Paulo Roberto Xavier de Moraes
Advogado, professor da ECJ Unicap e Secretário Executivo de Segurança Cidadã da Prefeitura do Recife

Publicado em: 27/03/2024 03:00 Atualizado em: 26/03/2024 22:52

Costuma-se discorrer sobre os eventos que convulsionam o Brasil em 1964 como a ação articulada engendrada por uma coalizão formada por setores das Forças Armadas e por civis, representantes dos principais grupos oligárquicos nacionais e das classes médias urbanas, opositores do presidente João Goulart. O argumento, sustentado até hoje – sem que se negue a ruptura institucional, mas numa tentativa de justificá-la, é de que a empreitada golpista foi necessária para afastar o país de um perigo maior, subversivo de cor vermelha, que prometia acabar com o latifúndio e reformar a educação, dentre outros “acintes”.

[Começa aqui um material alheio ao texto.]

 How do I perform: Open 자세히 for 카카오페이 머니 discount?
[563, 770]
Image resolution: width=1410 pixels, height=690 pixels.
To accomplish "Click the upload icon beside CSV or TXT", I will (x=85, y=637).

Para se manter no poder, a junta militar buscou dar ao governo de fato ares de normalidade, até prometeu eleições diretas, nunca convocadas. Em seus primeiros meses o regime instaurado adquiriu o epíteto de “exceção” por ter subvertido a ordem constitucional no tocante a linha de sucessão presidencial, por ter cassado 41 deputados federais eleitos, afastado 122 oficiais das Forças Armadas, aposentado compulsoriamente 03 ministros do STF e perseguido várias personalidades públicas. Segundo o relatório Brasil Nunca Mais da Arquidiocese de São Paulo, só com o Ato Institucional nº 1 de 1964 provocou o afastamento de 10 mil funcionários públicos e a abertura de cinco mil investigações, envolvendo mais de 40 mil pessoas. Sofreram perda de direitos políticos 2.985 cidadãos brasileiros. Apesar de não serem números precisos, estima-se que, nos primeiros meses após o golpe, aproximadamente 50 mil pessoas tenham sido detidas.

E mais, no afã de transparecer legalidade não revogou a constituição vigente, em contrapartida, editou 17 atos institucionais que esvaziaram o sentido da carta magna, extirpando-lhe eficácia ao não poder ser invocada na defesa dos cidadãos em casos concretos, como na vedação à impetração do habeas corpus em face de atos do Estado.

A conjunção dos eventos descritos, altamente influenciados pelo contexto internacional, impôs ao Brasil já em primeiro de abril de 1964, um golpe militar que derrubou o presidente legítimo, rasgou a constituição, perseguiu e ameaçou cidadãos que professavam ideologia diversa da propagada por multinacionais ou organismos como o IBAD (Instituto Brasileiro de Ação Democrática) o Instituto de Pesquisas e Estudos Sociais – IPES ou a Escola Superior de Guerra.

Portanto, não se tratou de “revolução” como alguns setores costumam arguir, atribuindo “lado” positivo para esse fato. Em verdade, houve sim uma ruptura com a ordem constitucional que fraturou o Estado brasileiro e que até os dias atuais se ressente dos efeitos desse duro golpe que ceifou vidas e postergou reformas ainda hoje aguardadas.